Written by a Medical Acupuncture for Veterinarians course graduate. Author’s name available upon request. Signed release obtained from client/author. 10D2017021
“Jasper” is a 15 year old Quarter Horse gelding. Jasper presented with pain related to a chronic left front carpal injury. Previous evaluation of the carpus reveled a chip fragment, which was surgically removed, as well as extensive bony remodeling. At presentation, the carpus was found to have severely decreased range of motion. Additionally, myofascial pain and dysfunction was identified in the cervical region, epaxial muscles, and left shoulder/forearm. While the range of motion in the joint remained decreased, the myofascial dysfunction responded well to treatment with acupuncture and e-stim, and Jasper’s comfort level improved noticeably over the course of treatment.
History and Presentation:
“Jasper,” a 15 year old AQHA gelding, has a history of left front carpal injury that was first discovered about 5 years ago. At the time of the initial injury, Jasper presented with acute, fluctuant swelling in the area of the left front carpus. At that time, Jasper was sound, and after a brief period of rest, he continued in work. The swelling in this region never abated, and at the time Jasper’s veterinarians believed this to be a carpal hygroma and gave him a good prognosis for soundness. After continuing in work for 1-2 years, Jasper became mildly lame on the left front. Radiographs revealed a chip fragment, as well as significant bony remodeling, including intraarticular osteophytes and entheseophytes in the area of the attachment of the extensor carpi radialis. Jasper underwent arthroscopy, during which an osseous fragment was removed from the extensor carpi radialis tendon. After recovering from the procedure, Jasper was able to maintain light work for an additional 1-2 years.

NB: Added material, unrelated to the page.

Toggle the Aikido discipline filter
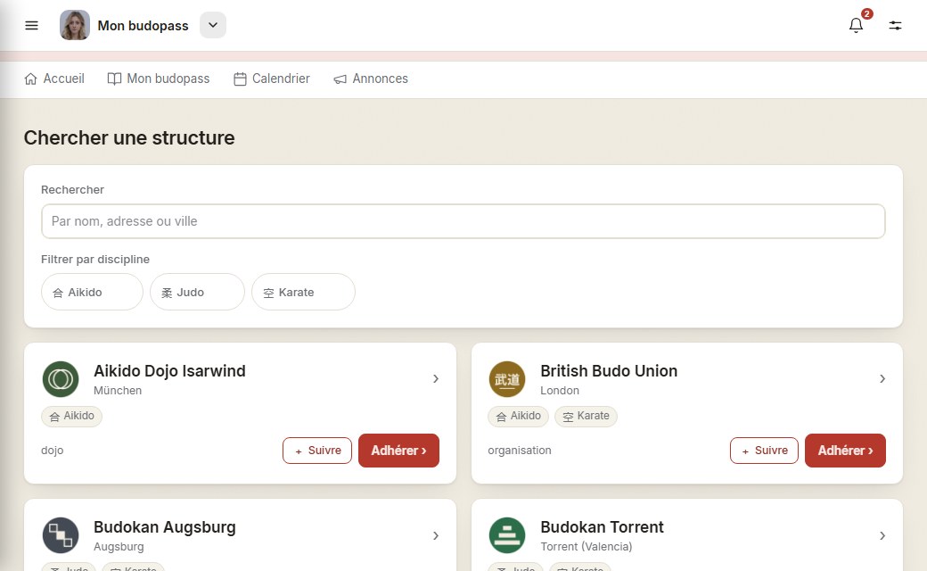Image resolution: width=927 pixels, height=571 pixels. click(92, 292)
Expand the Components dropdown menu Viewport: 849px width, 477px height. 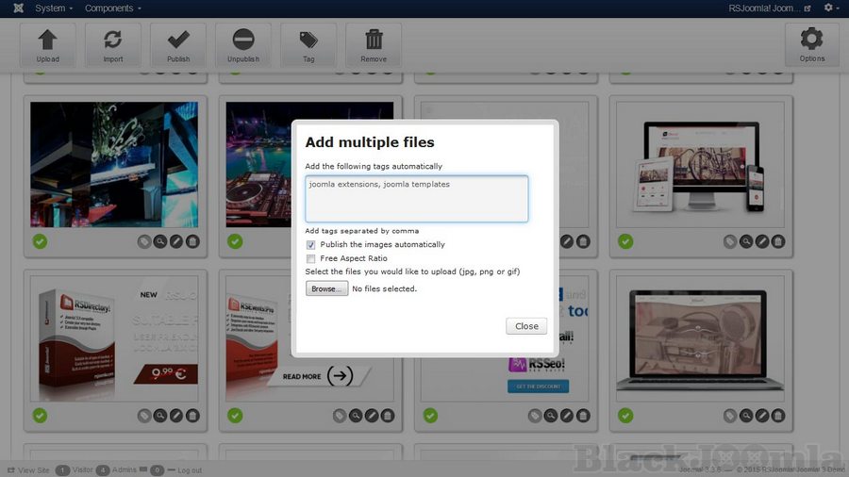[112, 8]
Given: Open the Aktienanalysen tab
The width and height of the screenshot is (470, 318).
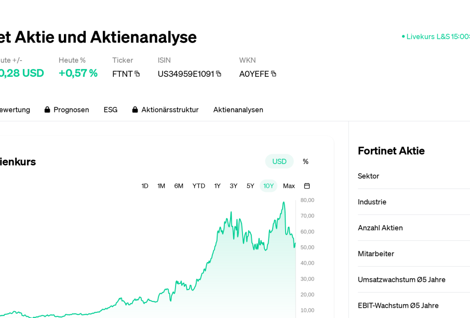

At this point, Jasper has been retired from riding and the owner’s goal is pasture soundness.
Jasper’s current treatment program includes intraarticular injections with ProStride® every 8 months, daily firocoxib (57 mg), and daily supplementation with a joint supplement containing resveratrol and hyaluronic acid. Jasper wears a Back on Track® magnetic wrap on his carpus while stalled. In the past, he also has been treated with bisphosphantes. He has also received chiropractic and acupuncture treatment in the past. Jasper has no other significant medical or lameness history.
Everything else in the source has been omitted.